• Document text:
Question
PROBLEM 1: LONG FUTURES CONTRACT. Brent Crude Oil is currently trading at $95 per barrel. Consider a futures contract with a futures price of $50
PROBLEM 1: LONG FUTURES CONTRACT. Brent Crude Oil is currently trading at $95 per barrel. Consider a futures contract with a futures price of $50 per barrel. At maturity, complete the following payoff and profit table from the perspective of the long futures position. When you are finished, plot the payoff and profit on a graph similar to the one I drew in the online lecture.
ST | Futures Payoff |
$40 | |
$45 | |
$50 | |
$55 | |
$60 |
PROBLEM 2: SHORT FUTURES CONTRACT. Using the same scenario as in Problem 1, complete the following payoff and profit table from the perspective of the short futures position. When you are finished, plot the payoff and profit on a graph similar to the one I drew in the online lecture.
ST | Futures Payoff |
$40 | |
$45 | |
$50 | |
$55 | |
$60 |
Notice that because futures prices has zero value at initiation, the payoff and profit are the same. Unlike the options example below, which will be the focus of a future module. So, do focus on the following option payoff other than to note that:
They are not symmetric, like futures
Payoffs and profits are different
PROBLEM 3: LONG CALL. ABC stock is currently trading at $50 per share. Consider a call option with a strike price of $45 per share and a premium of $3 per share. At expiration, complete the following payoff and profit table from the perspective of the long call position. When you are finished, plot the payoff and profit on a graph similar to the one I drew in the online lecture.

• Set of tasks:
[1] Answer these questions using the futures and options problem set:
(a) At what price per barrel is Brent Crude Oil currently trading?
(b) What is the strike price of the call option in Problem 3?
(c) What premium per share does that call option carry?
[2] From the futures and options problem set, list every ST value that appears in the Problem 1 table.

• Provided data:

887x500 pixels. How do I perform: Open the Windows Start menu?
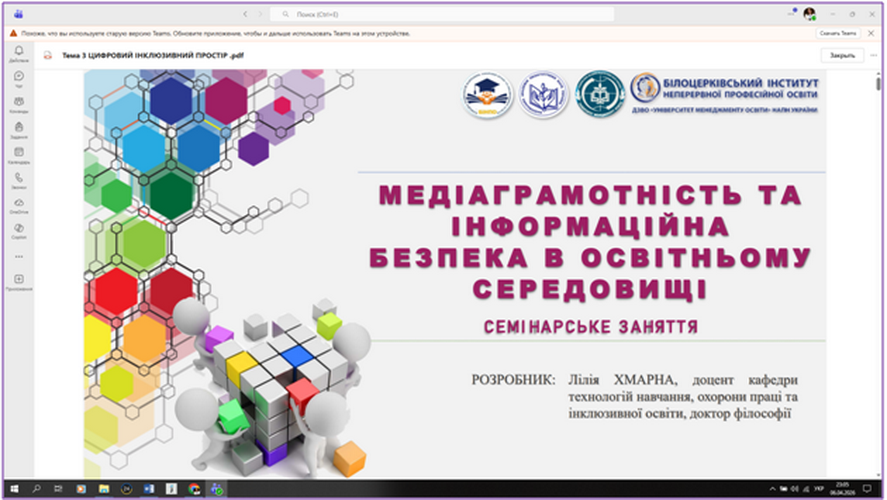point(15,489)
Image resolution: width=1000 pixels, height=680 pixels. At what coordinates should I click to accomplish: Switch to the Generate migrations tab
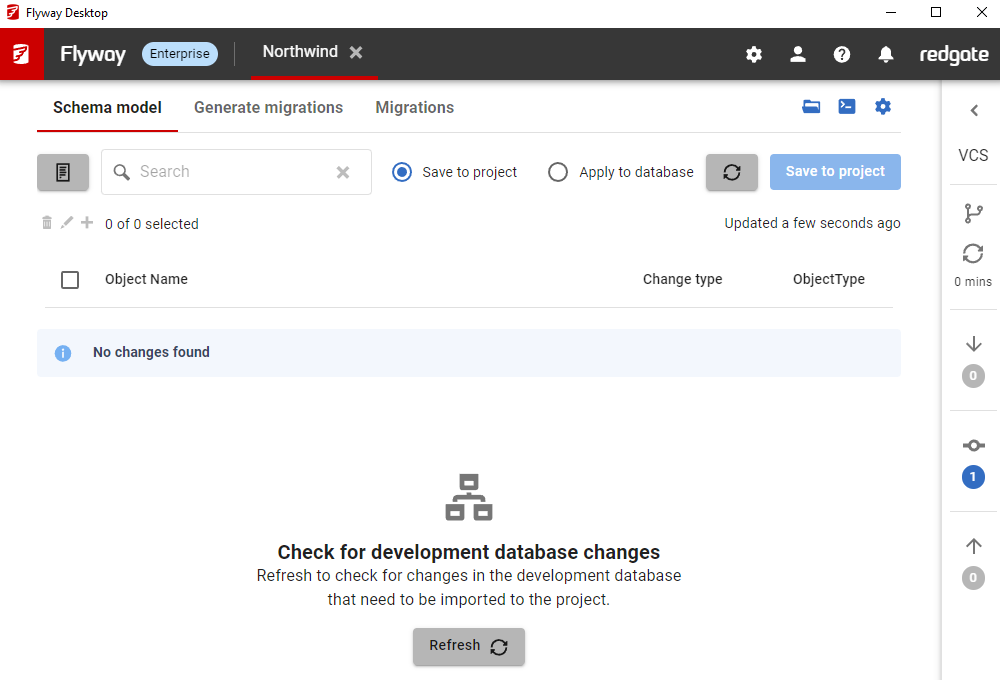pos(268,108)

==

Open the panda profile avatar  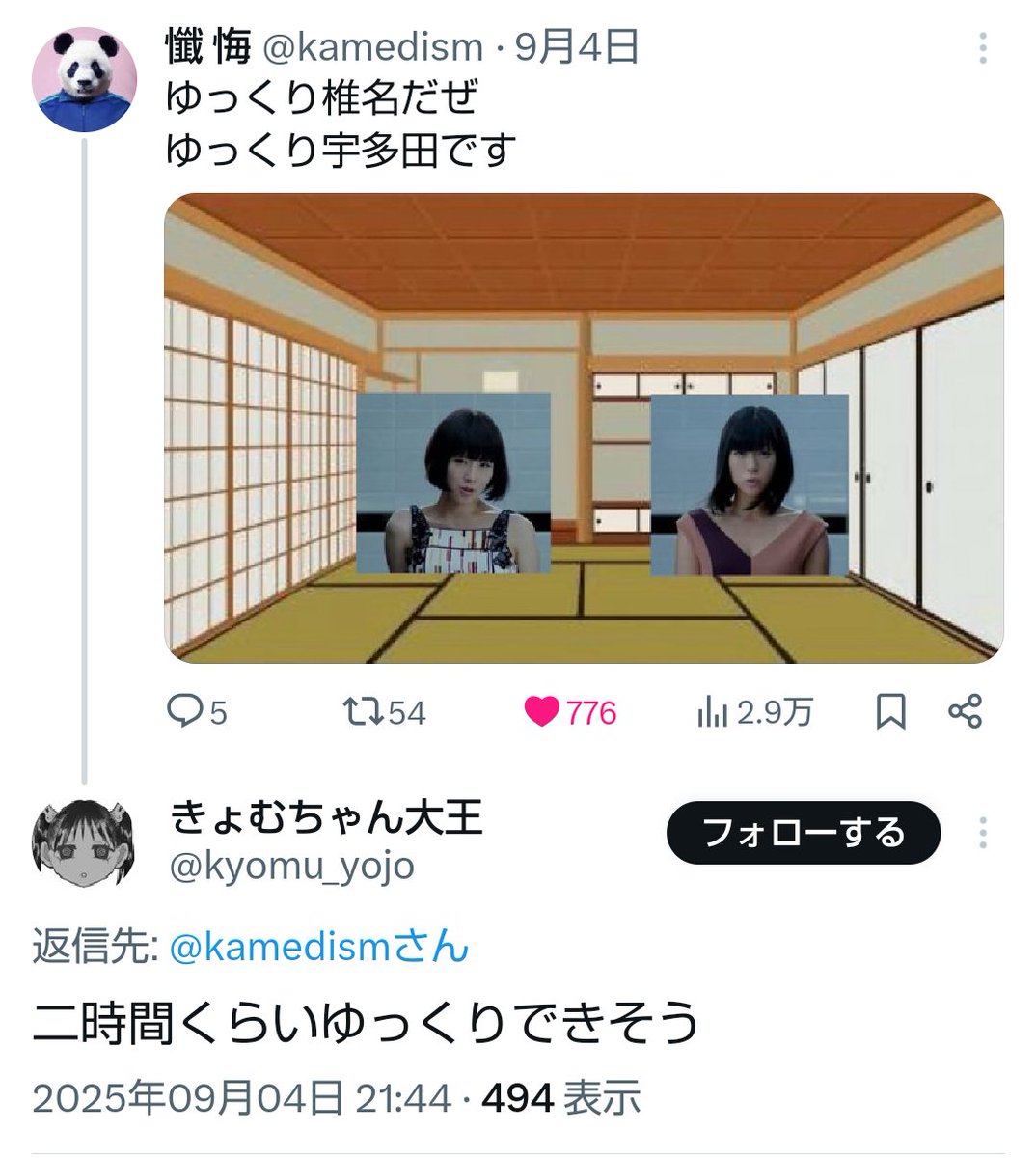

• Set of answers:
[1]
(a) $95 per barrel
(b) $45 per share
(c) $3 per share

[2] $40, $45, $50, $55, $60